Economics and the environment are inextricably connected. Their dependence on one another became more apparent this past Wednesday when the New Climate Economy and WRAP (Waste and Resources Action Plan) released an annual report on global food waste trends.

The report was created to address the vast potential in waste reduction. According to the United Nations Food and Agriculture Organization (FAO), an estimated one-third to half of all food produced is wasted. This amounts to two billion tons of food, or $750 billion a year. The yearly cost of food waste rivals the total value of two of the world’s largest companies, Google ($395 billion) and Exxon Mobile ($392 billion). Clearly, reducing food waste is an environmental and economic priority.

Food is lost through all levels of the supply chain. The report recommends taking steps like improved packaging and refrigeration to offset the percent of food lost. Spoiled food ends up as landfill waste and contributes an estimated 7 percent to global greenhouse gas emissions. This figure does not include the emissions necessary to initially produce the food: fossil fuels needed for agricultural machinery, the expense of chemical fertilizers, processing, packaging and transportation thousands of miles from farm to table. The byproducts of industrial agriculture, portrayed as an “efficient” model, amount to a waste of energy and resources.

Food waste is particularly high in the United States because we have the luxury to waste so much. Every home is installed with a refrigerator where fresh food from the supermarket can sit and rot. In comparison, many European consumers buy fresh produce each day from farmers markets because of the energy intensity used by refrigerators. European farms are closer to consumers, shortening the supply chain and diminishing the gaps for food to spoil.

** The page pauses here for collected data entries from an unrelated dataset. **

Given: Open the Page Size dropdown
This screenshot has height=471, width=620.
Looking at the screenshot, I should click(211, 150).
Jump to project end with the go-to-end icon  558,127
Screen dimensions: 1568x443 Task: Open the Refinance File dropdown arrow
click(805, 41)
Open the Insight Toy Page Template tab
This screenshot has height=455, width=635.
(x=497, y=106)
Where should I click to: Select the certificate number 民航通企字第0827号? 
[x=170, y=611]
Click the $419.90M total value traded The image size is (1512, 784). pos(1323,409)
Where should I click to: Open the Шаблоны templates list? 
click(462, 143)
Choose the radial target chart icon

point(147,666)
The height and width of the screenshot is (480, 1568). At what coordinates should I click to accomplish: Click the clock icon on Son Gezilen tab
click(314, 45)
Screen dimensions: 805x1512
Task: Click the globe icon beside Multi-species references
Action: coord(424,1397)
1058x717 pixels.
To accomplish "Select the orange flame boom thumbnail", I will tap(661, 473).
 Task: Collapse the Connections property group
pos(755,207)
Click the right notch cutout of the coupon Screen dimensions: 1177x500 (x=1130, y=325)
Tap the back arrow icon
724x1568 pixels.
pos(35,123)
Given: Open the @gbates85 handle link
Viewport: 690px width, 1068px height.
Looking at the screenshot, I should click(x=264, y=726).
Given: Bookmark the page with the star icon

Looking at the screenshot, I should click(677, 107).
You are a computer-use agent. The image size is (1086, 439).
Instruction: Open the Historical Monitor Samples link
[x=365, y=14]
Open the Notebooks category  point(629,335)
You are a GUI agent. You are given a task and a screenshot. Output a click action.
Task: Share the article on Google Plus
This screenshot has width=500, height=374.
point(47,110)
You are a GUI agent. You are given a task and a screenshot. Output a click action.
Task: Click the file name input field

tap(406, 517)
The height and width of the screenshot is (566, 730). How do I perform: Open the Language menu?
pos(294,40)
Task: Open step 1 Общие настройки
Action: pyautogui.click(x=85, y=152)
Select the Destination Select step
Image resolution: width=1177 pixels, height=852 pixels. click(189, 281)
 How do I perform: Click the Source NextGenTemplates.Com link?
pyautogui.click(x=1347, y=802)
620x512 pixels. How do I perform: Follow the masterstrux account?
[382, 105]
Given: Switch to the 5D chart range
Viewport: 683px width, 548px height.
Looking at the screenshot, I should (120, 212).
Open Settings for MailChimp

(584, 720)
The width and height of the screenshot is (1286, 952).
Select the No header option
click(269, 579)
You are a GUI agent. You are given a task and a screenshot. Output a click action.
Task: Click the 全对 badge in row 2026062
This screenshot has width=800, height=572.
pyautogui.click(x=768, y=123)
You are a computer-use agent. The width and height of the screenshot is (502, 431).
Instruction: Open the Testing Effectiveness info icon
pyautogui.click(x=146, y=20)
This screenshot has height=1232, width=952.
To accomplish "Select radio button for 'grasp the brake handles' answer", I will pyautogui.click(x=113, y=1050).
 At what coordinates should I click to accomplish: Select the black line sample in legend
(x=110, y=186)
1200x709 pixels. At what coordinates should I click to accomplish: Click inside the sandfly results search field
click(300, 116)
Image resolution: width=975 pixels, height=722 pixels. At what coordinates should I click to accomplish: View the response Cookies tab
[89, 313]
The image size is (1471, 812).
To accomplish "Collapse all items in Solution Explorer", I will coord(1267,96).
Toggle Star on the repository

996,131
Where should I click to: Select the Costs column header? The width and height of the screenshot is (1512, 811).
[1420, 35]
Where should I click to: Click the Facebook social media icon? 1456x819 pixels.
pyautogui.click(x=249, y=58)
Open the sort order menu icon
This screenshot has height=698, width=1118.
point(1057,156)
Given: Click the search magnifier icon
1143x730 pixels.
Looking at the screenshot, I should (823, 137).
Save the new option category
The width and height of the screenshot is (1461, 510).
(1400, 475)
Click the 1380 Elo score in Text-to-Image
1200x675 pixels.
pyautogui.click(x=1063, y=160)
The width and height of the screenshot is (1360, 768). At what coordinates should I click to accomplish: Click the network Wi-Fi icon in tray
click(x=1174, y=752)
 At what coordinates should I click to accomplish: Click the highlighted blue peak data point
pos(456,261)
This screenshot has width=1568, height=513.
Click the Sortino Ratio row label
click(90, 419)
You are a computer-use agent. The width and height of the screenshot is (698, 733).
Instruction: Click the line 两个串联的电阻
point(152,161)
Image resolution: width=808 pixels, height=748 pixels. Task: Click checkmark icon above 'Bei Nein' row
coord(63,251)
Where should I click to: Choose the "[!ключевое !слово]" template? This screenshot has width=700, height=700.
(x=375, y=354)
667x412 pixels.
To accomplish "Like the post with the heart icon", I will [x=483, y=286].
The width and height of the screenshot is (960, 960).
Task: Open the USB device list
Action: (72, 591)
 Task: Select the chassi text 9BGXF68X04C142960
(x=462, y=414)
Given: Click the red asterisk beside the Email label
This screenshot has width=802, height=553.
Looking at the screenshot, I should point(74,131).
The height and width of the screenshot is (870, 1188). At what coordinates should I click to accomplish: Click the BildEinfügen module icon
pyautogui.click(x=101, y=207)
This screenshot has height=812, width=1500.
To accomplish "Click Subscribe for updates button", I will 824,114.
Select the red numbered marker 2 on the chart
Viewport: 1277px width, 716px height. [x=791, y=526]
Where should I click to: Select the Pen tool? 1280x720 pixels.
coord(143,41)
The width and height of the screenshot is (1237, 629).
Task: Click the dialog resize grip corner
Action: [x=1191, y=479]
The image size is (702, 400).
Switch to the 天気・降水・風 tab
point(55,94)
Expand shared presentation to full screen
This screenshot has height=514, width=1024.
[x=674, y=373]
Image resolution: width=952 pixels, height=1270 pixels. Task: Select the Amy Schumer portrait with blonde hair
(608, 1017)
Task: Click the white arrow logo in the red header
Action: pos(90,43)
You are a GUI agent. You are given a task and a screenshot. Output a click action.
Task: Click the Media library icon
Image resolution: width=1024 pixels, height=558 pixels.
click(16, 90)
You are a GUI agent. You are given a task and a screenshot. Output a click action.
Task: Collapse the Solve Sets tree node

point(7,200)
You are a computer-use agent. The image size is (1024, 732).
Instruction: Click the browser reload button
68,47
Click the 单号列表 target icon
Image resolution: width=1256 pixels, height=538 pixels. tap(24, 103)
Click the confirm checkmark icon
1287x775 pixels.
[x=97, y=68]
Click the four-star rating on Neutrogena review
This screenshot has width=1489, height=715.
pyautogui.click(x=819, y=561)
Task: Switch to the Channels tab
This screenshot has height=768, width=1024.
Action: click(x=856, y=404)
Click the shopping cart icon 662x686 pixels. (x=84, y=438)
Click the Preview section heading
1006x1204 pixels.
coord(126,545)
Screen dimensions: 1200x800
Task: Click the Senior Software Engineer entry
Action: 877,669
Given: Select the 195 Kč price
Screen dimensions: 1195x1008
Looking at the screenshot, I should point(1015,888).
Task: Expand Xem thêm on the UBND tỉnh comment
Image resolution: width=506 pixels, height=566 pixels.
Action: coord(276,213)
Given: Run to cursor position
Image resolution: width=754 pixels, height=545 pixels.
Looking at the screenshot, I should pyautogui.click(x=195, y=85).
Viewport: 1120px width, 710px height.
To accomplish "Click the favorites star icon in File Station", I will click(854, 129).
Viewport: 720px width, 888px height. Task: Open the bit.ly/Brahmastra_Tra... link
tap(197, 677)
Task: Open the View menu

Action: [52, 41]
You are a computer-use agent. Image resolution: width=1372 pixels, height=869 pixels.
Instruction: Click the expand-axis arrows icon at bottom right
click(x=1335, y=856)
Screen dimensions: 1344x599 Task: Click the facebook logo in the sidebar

Despite global pitfalls, Binghamton University is already managing a progressive position on food waste. The Food Recovery Network, established in every dining hall, and the composting program, established in 2007, have significantly reduced Sodexo’s contribution to food waste. The Food Recovery Network takes excess prepared meals and donates them to Community Hunger Outreach Warehouse (CHOW), a local food pantry. This means that Broome County’s underprivileged populations are still fed.

The composting program collects food scraps from the dining halls and recycles them into a rich form of organic fertilizer for farms. Students can actually see food waste returning back to the land at BU Acres, the farm on Bunn Hill Road.

The global crisis with food waste reveals the food industry’s inefficiencies. This is an opportunity to gain a perspective and create a sustainable future. In nature, there is no waste. All deceased organic matter falls back into the system as fertility for forthcoming generations. Compost has been heralded as the nutrition for healthy, organic farms.

Two billion tons of food waste could become two billion tons of compost for next year’s local, organic farms. Solutions to our biggest environmental issues are closer than we think.